Exercice de rédaction:
Poursuivez le récit sur les vélos triporteurs à Paris après sa dernière phrase.

Extrait fourni:
---
Cela fait plusieurs fois que j’entends la même question : « croyez-vous que vous allez livrer tout Paris à vélo ? C’est impossible ! »
En effet, depuis 5 ans, nous nous sommes lancés le défi de rendre le vélo utilitaire plus… utile ! Et l’aventure a commencé après un voyage personnel en Inde en 2013, où j’ai découvert les fameux rickshaws. Ces vélos triporteurs (à 3 roues) permettent de transporter jusqu’à 3 passagers dans leur siège arrière. Ils se sont intégrés au paysage urbain de plusieurs continents, principalement en Asie et notamment en Inde. Un moyen de transport libre de toute émission de polluants et des nuisances sonores causées par les moteurs thermiques. Les rickshaws ont participé au développement d’une culture du transport informel, déplaçant au quotidien une importante partie de la population. Dans certaines villes, ils sont d’ailleurs devenus le principal moyen de transport ; et on y trouve même des embouteillages de vélos (quel paradoxe !)
En France et principalement à Paris, ils n’ont pas eu le même succès qu’ailleurs dans le monde : pas de massification, pas d’intégration au paysage ; pourquoi ? Parce que pour beaucoup de gens, la Ville Lumière mérite un transport qui soit plus à la hauteur de la beauté du paysage et en accord avec les splendides boulevards parisiens, renommés mondialement. « Nous n’allons pas devenir l’Asie tout de même ! « , remarque pourtant absurde quand on regarde la densité de la ville, la largeur limitée de ses rues et la perte de temps due aux embouteillages intramuros…
Bref, à mon retour de ce voyage en Inde et après avoir contacté des amis qui opéraient à Londres avec ce type de vélos, nous avons lancé en 2014 notre expérience avec les Rickshaws Parisiens pendant deux ans ; un petit parc de vélos triporteurs pour faire du tourisme guidé sur les principaux points d’intérêt de Paris.
En 2016, nous avons fait un point sur notre exploitation et sur l’évolution du marché. Nous avons remarqué une courbe sinusoïdale un peu contradictoire : le nombre de vélos triporteurs avait augmenté considérablement en deux ans, mais la qualité des véhicules et du service s’était gravement dégradée. Avec l’arrivée de pseudo-opérateurs de tourisme à vélo sur le marché et sans régulation précise, ce milieu est devenu une tache noire dans le décor de Paris, et notre exploitation semblait entamer ainsi une courbe descendante…
Alors que faire de nos triporteurs ? Et comment réussir à les intégrer dans nos villes ?
---
Jeu de données:
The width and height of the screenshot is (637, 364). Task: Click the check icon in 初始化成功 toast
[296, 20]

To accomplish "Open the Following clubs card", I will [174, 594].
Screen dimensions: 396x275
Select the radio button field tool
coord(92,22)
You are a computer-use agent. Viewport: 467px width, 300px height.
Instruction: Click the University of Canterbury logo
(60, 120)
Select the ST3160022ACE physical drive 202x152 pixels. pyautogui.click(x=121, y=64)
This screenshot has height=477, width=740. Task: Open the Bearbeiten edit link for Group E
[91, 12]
---
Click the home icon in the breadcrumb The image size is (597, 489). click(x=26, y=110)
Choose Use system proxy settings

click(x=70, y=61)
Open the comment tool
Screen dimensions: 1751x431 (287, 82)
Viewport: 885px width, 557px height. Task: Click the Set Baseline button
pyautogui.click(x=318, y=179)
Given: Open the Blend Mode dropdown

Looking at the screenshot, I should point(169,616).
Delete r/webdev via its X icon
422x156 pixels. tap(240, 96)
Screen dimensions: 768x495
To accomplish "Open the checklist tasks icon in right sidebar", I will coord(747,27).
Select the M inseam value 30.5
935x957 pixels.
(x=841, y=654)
---
Résultat:
De retour à mes racines colombiennes, je me suis rappelé du temps où les courses arrivaient en vélo chez moi, à Bogota. Chaque commerce de proximité, chaque restaurant, chaque épicerie était propriétaire d’un flambant vélo à deux ou trois roues avec un caisson ouvert pour le transport de marchandises. Il suffisait de passer un coup de fil, et voilà, hop, 20 minutes plus tard, la commande arrivait ! Il faut dire que le vélo a toujours été présent dans la capitale colombienne. Depuis mon enfance, je connais et je profite de la « cyclovia » dominicale : les grands axes de la ville sont fermés le dimanche au profit… des habitants et leurs vélos, bien sûr ! Cette activité constitue un espace de rencontre, d’échange, de sport, un rendez-vous incontournable pour parcourir la ville sans aucune contrainte liée aux véhicules thermiques.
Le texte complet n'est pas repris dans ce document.